» SERIE DI COMPITI
[1] Nel testo sulla voce di Stratos, chi ha raccolto negli anni i materiali?
[2] Trascrivi il passo del testo sulla voce di Stratos partendo dalle parole "Ascoltare la voce" e fermandoti dopo "crediamo nello stile.".

» TESTO FORNITO
━━━

Ascoltare la voce Stratos vuol dire sintonizzarsi con atti che insistono nello sfibrare la vocalità ai limiti del possibile. Indaga le diplofonie facendo incontrare culture e saperi eterogenei, producendo armonici naturali che si sommano alla nota fondamentale emessa, creando una multifonicità sonica, perché Stratos non è interessato a cogliere gli accordi temperati ma a «rovistare nelle pieghe del linguaggio» (dice sempre durante la lezione) e del materiale vocale, esposto e assieme accudito, come tutti i materiali raccolti negli anni da Daniela Ronconi Demetriou, moglie Stratos, e oggi accessibili grazie a tutte e tutti quelli che hanno lavorato alla composizione di Noi non crediamo nello stile.

━━━

» RIGHE DI DATI
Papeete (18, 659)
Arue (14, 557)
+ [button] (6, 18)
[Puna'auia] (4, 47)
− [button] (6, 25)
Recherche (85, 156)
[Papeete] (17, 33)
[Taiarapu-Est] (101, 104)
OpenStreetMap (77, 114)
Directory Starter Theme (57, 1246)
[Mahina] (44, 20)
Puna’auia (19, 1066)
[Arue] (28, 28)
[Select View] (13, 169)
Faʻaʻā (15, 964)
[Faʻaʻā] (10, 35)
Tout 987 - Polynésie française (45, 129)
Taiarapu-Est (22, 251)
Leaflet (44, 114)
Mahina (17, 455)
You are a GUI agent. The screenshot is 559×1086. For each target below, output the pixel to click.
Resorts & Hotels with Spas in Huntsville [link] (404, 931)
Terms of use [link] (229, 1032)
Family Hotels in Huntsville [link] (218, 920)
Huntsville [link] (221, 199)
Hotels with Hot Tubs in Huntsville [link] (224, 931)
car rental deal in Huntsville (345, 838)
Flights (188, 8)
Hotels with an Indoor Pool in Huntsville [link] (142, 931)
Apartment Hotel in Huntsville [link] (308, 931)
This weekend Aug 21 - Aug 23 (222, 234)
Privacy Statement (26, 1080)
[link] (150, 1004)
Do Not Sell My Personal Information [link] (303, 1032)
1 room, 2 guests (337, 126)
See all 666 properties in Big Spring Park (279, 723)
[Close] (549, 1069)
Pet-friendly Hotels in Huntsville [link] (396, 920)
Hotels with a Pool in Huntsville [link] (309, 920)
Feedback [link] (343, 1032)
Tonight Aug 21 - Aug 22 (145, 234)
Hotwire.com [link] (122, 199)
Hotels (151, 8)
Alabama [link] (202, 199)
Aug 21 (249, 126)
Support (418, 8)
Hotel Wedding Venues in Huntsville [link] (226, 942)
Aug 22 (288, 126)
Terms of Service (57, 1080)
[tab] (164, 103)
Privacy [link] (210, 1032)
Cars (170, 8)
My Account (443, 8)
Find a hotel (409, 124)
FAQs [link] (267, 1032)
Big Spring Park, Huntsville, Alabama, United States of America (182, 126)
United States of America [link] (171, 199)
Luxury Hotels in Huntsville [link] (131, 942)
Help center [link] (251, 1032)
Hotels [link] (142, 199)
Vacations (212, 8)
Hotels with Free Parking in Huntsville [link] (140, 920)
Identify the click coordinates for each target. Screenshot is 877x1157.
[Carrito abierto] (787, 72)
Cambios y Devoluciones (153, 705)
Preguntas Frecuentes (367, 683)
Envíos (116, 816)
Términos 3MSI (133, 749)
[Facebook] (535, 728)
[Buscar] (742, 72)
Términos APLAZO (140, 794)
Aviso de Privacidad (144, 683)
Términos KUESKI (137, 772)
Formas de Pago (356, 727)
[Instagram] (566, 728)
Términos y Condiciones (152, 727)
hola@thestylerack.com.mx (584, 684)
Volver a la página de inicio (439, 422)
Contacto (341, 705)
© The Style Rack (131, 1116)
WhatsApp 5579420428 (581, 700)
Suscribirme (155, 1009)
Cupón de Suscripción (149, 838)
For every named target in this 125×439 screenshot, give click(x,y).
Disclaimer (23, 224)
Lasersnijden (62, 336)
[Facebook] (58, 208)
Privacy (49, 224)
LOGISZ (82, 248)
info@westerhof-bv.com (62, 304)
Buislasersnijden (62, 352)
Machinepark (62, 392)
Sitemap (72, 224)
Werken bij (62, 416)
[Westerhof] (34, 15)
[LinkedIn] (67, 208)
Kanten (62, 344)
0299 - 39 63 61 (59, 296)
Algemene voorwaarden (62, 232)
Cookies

━━━

» RISPOSTE AI COMPITI
[1] Daniela Ronconi Demetriou.

[2]
Ascoltare la voce Stratos vuol dire sintonizzarsi con atti che insistono nello sfibrare la vocalità ai limiti del possibile. Indaga le diplofonie facendo incontrare culture e saperi eterogenei, producendo armonici naturali che si sommano alla nota fondamentale emessa, creando una multifonicità sonica, perché Stratos non è interessato a cogliere gli accordi temperati ma a «rovistare nelle pieghe del linguaggio» (dice sempre durante la lezione) e del materiale vocale, esposto e assieme accudito, come tutti i materiali raccolti negli anni da Daniela Ronconi Demetriou, moglie Stratos, e oggi accessibili grazie a tutte e tutti quelli che hanno lavorato alla composizione di Noi non crediamo nello stile.